[What the task asks]:
The answer should contain all of the data, retyped without any alteration.

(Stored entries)
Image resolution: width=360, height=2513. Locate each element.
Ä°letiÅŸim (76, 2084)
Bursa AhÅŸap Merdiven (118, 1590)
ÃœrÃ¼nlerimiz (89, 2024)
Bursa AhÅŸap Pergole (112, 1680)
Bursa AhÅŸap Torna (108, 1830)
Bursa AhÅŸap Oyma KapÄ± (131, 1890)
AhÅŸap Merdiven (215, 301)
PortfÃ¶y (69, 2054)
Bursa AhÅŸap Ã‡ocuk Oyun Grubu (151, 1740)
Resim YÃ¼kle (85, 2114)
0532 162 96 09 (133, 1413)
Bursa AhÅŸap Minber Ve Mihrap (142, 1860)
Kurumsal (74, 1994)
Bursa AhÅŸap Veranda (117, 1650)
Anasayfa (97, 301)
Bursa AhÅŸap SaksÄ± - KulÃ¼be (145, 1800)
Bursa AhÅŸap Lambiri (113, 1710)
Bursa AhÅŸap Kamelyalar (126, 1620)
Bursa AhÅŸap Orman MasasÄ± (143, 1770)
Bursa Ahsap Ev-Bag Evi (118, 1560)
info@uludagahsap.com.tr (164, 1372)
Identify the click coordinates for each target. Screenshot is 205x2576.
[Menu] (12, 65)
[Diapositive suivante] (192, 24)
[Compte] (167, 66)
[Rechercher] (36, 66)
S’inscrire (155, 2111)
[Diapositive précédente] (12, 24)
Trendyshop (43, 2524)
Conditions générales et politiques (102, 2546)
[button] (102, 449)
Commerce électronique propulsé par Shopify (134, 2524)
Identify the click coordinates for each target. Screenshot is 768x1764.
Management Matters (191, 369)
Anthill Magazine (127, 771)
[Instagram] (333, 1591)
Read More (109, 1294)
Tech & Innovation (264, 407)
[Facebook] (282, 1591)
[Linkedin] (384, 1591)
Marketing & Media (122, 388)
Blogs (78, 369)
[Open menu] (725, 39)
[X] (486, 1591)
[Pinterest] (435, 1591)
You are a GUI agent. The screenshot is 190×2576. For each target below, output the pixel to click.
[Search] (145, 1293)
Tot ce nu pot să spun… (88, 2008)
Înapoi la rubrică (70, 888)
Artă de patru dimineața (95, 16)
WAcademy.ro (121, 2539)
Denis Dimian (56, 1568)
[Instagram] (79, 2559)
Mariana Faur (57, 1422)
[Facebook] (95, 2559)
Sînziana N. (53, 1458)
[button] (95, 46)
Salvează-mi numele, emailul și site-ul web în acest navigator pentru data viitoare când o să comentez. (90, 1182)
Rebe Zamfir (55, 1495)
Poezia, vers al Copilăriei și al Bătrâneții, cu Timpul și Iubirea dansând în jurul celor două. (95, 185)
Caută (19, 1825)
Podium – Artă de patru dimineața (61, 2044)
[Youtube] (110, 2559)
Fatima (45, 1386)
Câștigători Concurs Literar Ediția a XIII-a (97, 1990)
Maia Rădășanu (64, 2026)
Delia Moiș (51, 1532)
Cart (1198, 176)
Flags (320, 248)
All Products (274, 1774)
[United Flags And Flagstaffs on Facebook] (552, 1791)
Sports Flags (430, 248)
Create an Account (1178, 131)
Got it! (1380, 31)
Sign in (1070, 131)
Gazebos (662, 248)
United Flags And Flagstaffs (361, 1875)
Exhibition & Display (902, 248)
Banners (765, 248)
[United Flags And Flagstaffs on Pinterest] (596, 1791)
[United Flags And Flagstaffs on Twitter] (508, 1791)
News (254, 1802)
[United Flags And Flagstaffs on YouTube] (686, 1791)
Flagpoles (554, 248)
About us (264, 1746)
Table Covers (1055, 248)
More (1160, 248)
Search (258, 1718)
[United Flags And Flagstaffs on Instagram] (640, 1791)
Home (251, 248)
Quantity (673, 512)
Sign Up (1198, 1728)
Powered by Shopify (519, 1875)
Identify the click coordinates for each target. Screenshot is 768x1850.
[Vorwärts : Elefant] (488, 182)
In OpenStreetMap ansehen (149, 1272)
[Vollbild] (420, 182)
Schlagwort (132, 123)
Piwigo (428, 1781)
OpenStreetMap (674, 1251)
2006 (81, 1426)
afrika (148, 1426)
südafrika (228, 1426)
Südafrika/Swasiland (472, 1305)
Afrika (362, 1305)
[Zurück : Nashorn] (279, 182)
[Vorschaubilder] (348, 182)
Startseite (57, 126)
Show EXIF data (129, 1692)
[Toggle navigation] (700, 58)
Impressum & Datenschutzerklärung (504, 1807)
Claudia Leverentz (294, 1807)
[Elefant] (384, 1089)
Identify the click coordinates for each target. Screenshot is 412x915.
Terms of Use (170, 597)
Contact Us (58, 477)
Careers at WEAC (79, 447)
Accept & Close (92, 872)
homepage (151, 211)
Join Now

[Your solution]:
Image resolution: width=360, height=2513. Locate each element.
Ä°letiÅŸim (76, 2084)
Bursa AhÅŸap Merdiven (118, 1590)
ÃœrÃ¼nlerimiz (89, 2024)
Bursa AhÅŸap Pergole (112, 1680)
Bursa AhÅŸap Torna (108, 1830)
Bursa AhÅŸap Oyma KapÄ± (131, 1890)
AhÅŸap Merdiven (215, 301)
PortfÃ¶y (69, 2054)
Bursa AhÅŸap Ã‡ocuk Oyun Grubu (151, 1740)
Resim YÃ¼kle (85, 2114)
0532 162 96 09 (133, 1413)
Bursa AhÅŸap Minber Ve Mihrap (142, 1860)
Kurumsal (74, 1994)
Bursa AhÅŸap Veranda (117, 1650)
Anasayfa (97, 301)
Bursa AhÅŸap SaksÄ± - KulÃ¼be (145, 1800)
Bursa AhÅŸap Lambiri (113, 1710)
Bursa AhÅŸap Kamelyalar (126, 1620)
Bursa AhÅŸap Orman MasasÄ± (143, 1770)
Bursa Ahsap Ev-Bag Evi (118, 1560)
info@uludagahsap.com.tr (164, 1372)
Identify the click coordinates for each target. Screenshot is 205x2576.
[Menu] (12, 65)
[Diapositive suivante] (192, 24)
[Compte] (167, 66)
[Rechercher] (36, 66)
S’inscrire (155, 2111)
[Diapositive précédente] (12, 24)
Trendyshop (43, 2524)
Conditions générales et politiques (102, 2546)
[button] (102, 449)
Commerce électronique propulsé par Shopify (134, 2524)
Identify the click coordinates for each target. Screenshot is 768x1764.
Management Matters (191, 369)
Anthill Magazine (127, 771)
[Instagram] (333, 1591)
Read More (109, 1294)
Tech & Innovation (264, 407)
[Facebook] (282, 1591)
[Linkedin] (384, 1591)
Marketing & Media (122, 388)
Blogs (78, 369)
[Open menu] (725, 39)
[X] (486, 1591)
[Pinterest] (435, 1591)
You are a GUI agent. The screenshot is 190×2576. For each target below, output the pixel to click.
[Search] (145, 1293)
Tot ce nu pot să spun… (88, 2008)
Înapoi la rubrică (70, 888)
Artă de patru dimineața (95, 16)
WAcademy.ro (121, 2539)
Denis Dimian (56, 1568)
[Instagram] (79, 2559)
Mariana Faur (57, 1422)
[Facebook] (95, 2559)
Sînziana N. (53, 1458)
[button] (95, 46)
Salvează-mi numele, emailul și site-ul web în acest navigator pentru data viitoare când o să comentez. (90, 1182)
Rebe Zamfir (55, 1495)
Poezia, vers al Copilăriei și al Bătrâneții, cu Timpul și Iubirea dansând în jurul celor două. (95, 185)
Caută (19, 1825)
Podium – Artă de patru dimineața (61, 2044)
[Youtube] (110, 2559)
Fatima (45, 1386)
Câștigători Concurs Literar Ediția a XIII-a (97, 1990)
Maia Rădășanu (64, 2026)
Delia Moiș (51, 1532)
Cart (1198, 176)
Flags (320, 248)
All Products (274, 1774)
[United Flags And Flagstaffs on Facebook] (552, 1791)
Sports Flags (430, 248)
Create an Account (1178, 131)
Got it! (1380, 31)
Sign in (1070, 131)
Gazebos (662, 248)
United Flags And Flagstaffs (361, 1875)
Exhibition & Display (902, 248)
Banners (765, 248)
[United Flags And Flagstaffs on Pinterest] (596, 1791)
[United Flags And Flagstaffs on Twitter] (508, 1791)
News (254, 1802)
[United Flags And Flagstaffs on YouTube] (686, 1791)
Flagpoles (554, 248)
About us (264, 1746)
Table Covers (1055, 248)
More (1160, 248)
Search (258, 1718)
[United Flags And Flagstaffs on Instagram] (640, 1791)
Home (251, 248)
Quantity (673, 512)
Sign Up (1198, 1728)
Powered by Shopify (519, 1875)
Identify the click coordinates for each target. Screenshot is 768x1850.
[Vorwärts : Elefant] (488, 182)
In OpenStreetMap ansehen (149, 1272)
[Vollbild] (420, 182)
Schlagwort (132, 123)
Piwigo (428, 1781)
OpenStreetMap (674, 1251)
2006 (81, 1426)
afrika (148, 1426)
südafrika (228, 1426)
Südafrika/Swasiland (472, 1305)
Afrika (362, 1305)
[Zurück : Nashorn] (279, 182)
[Vorschaubilder] (348, 182)
Startseite (57, 126)
Show EXIF data (129, 1692)
[Toggle navigation] (700, 58)
Impressum & Datenschutzerklärung (504, 1807)
Claudia Leverentz (294, 1807)
[Elefant] (384, 1089)
Identify the click coordinates for each target. Screenshot is 412x915.
Terms of Use (170, 597)
Contact Us (58, 477)
Careers at WEAC (79, 447)
Accept & Close (92, 872)
homepage (151, 211)
Join Now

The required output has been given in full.